"While many believe that simply installing a firewall provides adequate protection to the organisation's information, this is by far not the be-all and end-all of a security solution," she warns.

Certainly, a firewall provides some protection from unauthorised intruders like hackers and is thus always recommended from the start. But simply deploying a firewall does not protect the network. The device or software must be implemented and maintained according to the SME's security policies, which are developed specifically by each company to meet its unique requirements.

"The policies established on the firewall software or device determine the level of protection afforded to the network, and indeed, whether or not the firewall will serve its purpose at all. Correct configuration of the required policies and metrics is essential," she states.

A traditional firewall protects a private network from intrusion by unauthorised users. More modern firewalls incorporate an operating system that contains additional security software. This protects a network from a variety of potential security threats, and includes anti-virus software, to detect suspicious, unauthorised traffic.

The firewall, in particular, should be configured to be as secure as possible, but it must still be functional.
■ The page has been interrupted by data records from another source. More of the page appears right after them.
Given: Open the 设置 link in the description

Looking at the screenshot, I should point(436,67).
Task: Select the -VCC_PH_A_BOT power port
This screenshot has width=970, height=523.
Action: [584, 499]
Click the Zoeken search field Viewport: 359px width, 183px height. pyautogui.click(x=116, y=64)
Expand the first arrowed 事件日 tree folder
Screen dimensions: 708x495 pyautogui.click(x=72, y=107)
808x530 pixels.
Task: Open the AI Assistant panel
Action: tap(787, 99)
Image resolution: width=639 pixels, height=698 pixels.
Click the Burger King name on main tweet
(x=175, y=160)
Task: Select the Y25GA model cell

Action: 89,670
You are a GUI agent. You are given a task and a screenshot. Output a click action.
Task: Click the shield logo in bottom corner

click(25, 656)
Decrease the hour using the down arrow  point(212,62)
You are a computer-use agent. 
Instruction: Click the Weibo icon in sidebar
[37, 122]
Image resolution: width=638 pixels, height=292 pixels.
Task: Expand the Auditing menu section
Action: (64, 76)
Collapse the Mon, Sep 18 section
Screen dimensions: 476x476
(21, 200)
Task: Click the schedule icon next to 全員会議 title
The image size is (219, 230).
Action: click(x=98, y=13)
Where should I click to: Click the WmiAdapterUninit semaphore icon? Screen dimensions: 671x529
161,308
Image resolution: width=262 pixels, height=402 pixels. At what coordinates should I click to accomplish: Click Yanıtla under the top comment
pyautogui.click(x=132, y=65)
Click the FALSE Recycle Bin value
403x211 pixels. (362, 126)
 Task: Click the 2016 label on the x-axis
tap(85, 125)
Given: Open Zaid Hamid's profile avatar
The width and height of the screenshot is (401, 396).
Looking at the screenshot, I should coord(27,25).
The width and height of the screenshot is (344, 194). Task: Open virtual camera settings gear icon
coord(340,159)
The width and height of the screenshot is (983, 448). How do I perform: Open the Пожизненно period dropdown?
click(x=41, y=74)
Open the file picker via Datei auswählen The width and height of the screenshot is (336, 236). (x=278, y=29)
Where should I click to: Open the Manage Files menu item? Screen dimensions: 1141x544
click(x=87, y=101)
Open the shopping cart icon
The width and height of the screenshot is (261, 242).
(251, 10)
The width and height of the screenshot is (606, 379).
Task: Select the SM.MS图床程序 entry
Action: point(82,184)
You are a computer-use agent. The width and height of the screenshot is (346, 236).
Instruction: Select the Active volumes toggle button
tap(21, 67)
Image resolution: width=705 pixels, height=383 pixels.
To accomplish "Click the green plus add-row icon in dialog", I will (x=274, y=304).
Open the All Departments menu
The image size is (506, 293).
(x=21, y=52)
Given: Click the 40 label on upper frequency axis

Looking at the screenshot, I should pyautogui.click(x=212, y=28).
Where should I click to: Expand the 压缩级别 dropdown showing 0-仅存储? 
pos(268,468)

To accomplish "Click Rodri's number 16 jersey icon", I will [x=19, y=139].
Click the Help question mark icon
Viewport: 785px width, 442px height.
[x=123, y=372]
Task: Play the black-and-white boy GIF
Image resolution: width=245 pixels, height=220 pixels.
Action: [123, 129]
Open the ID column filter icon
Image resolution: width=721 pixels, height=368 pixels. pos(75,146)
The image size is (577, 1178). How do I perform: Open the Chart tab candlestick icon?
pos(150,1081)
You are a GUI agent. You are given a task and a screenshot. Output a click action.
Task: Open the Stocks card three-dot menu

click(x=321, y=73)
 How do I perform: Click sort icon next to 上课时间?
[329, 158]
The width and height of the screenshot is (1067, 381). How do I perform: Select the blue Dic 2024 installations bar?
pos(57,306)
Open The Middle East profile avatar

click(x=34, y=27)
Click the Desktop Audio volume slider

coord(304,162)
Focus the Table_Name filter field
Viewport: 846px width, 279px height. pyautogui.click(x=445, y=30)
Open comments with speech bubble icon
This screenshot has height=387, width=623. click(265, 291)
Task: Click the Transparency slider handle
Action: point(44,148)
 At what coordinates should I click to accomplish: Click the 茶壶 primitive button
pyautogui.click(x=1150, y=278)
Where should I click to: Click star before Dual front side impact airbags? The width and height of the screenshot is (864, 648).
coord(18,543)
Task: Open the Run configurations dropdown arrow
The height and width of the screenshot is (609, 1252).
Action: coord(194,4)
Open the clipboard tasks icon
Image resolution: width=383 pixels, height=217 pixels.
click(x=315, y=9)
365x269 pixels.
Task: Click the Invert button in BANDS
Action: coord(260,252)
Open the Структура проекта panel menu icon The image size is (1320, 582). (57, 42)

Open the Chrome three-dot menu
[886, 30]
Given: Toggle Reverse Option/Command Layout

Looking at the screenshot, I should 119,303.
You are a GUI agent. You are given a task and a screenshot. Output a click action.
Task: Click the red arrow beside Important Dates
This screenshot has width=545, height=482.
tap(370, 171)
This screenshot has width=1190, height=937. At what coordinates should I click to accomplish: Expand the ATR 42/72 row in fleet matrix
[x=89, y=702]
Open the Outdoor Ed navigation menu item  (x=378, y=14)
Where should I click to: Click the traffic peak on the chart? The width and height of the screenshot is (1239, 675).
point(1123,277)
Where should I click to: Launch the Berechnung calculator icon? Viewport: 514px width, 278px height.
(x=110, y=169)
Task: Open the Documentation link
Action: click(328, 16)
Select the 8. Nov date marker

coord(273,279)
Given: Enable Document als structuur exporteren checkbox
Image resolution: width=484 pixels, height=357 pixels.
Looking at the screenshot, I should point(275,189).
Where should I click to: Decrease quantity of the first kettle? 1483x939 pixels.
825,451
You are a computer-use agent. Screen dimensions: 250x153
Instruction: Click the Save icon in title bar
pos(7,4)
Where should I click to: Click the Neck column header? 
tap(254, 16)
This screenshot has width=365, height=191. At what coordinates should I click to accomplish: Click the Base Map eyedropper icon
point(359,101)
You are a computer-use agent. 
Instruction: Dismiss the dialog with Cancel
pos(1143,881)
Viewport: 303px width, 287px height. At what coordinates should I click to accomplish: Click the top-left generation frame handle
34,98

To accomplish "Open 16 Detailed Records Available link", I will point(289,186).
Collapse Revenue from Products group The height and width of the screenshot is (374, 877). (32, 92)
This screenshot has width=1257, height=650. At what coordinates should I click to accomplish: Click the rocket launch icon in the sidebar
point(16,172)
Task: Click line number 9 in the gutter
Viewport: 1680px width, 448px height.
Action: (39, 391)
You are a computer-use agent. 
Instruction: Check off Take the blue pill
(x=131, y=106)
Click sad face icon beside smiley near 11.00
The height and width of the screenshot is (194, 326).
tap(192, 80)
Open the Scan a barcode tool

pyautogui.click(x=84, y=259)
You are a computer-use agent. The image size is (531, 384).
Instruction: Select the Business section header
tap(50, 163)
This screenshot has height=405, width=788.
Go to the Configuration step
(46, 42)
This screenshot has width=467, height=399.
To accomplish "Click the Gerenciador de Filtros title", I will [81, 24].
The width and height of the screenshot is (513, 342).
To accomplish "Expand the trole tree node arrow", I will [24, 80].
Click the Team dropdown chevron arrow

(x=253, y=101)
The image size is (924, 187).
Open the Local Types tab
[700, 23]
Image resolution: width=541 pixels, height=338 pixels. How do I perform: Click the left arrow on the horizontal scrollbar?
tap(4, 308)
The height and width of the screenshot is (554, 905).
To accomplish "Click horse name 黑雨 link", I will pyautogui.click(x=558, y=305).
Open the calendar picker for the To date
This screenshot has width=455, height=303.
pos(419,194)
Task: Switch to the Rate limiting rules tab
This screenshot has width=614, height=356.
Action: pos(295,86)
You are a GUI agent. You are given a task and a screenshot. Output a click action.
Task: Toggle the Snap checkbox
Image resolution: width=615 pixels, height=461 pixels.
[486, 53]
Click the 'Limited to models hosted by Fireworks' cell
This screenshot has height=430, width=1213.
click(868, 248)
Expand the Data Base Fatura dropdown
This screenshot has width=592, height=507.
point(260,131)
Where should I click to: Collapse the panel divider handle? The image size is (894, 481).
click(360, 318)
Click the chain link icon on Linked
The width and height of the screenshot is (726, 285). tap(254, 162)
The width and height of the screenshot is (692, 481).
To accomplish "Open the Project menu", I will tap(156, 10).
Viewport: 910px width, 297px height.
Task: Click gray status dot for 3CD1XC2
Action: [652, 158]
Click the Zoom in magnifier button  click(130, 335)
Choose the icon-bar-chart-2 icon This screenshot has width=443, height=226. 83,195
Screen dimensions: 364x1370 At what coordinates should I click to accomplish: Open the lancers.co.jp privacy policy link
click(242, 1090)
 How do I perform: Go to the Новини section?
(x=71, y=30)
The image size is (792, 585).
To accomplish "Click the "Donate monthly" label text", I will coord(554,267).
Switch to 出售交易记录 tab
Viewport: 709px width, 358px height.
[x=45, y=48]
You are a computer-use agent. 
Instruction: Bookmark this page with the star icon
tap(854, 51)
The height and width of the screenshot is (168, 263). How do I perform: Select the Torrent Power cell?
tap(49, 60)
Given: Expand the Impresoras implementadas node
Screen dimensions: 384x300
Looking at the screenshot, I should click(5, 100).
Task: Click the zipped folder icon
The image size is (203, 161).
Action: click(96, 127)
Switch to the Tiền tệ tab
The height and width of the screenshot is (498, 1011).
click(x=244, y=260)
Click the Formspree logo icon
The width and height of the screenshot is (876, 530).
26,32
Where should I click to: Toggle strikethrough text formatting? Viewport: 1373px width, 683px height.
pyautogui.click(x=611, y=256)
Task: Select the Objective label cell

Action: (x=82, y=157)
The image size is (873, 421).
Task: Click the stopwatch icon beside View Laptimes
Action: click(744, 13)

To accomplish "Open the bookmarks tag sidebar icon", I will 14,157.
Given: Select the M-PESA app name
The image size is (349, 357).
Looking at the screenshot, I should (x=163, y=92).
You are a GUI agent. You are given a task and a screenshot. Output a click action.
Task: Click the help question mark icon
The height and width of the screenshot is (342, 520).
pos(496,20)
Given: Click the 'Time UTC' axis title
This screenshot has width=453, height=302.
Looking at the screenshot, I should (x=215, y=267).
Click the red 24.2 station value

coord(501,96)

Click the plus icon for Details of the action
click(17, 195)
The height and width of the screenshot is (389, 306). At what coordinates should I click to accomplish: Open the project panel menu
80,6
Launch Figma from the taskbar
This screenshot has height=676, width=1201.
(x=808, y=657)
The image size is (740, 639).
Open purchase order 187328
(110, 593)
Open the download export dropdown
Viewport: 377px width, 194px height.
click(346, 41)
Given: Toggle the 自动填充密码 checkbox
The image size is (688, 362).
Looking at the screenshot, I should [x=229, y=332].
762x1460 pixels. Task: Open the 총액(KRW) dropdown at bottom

Its settings cannot be so stringent that it prevents anything, such as business e-mails, getting through. Relying on standard factory settings to protect valuable data is also unwise. A balance must be struck.

Silva explains that the successful deployment of a firewall begins with a security audit and vulnerability assessment to determine the risks faced by the company requiring protection. This is an exercise that must be specific to each business, taking into account the nature of the business, the nature of its data and the nature of access by its employees, partners and customers. Based on the results of such an audit, appropriate policies can be determined and embedded into the policies of the firewall.

"But that's not where security ends. Ensuring the security of any network is a dynamic process. It demands constant updating of security patches and fixes - in addition to implementing a reliable and secure firewall and anti-virus solution," she stresses.

Silva notes that despite the utilisation of anti-virus software, organisations continue to be hit by viruses like Nimda and Code Red, as well as the more recent Slammer virus.

"Users must be more vigilant when opening documents, especially attachments in e-mail. They must also ensure that their anti-virus software definitions and operating system security patches are updated. Most software offerings will either automatically update the necessary fixes or will alert the user that updates are available for download," she says.

"In addition, content and Web filtering systems are important as they can prevent company employees from deliberately or inadvertently sending business-critical information out into the world. They also monitor traffic coming into the organisation. Only information required for business operations should be allowed to traverse the network. This also reduces the risk of a hacker attack. A firewall may not be enough.

"Companies should also ensure that individual employees change their passwords on a regular basis and use least eight or more characters for these passwords," she adds.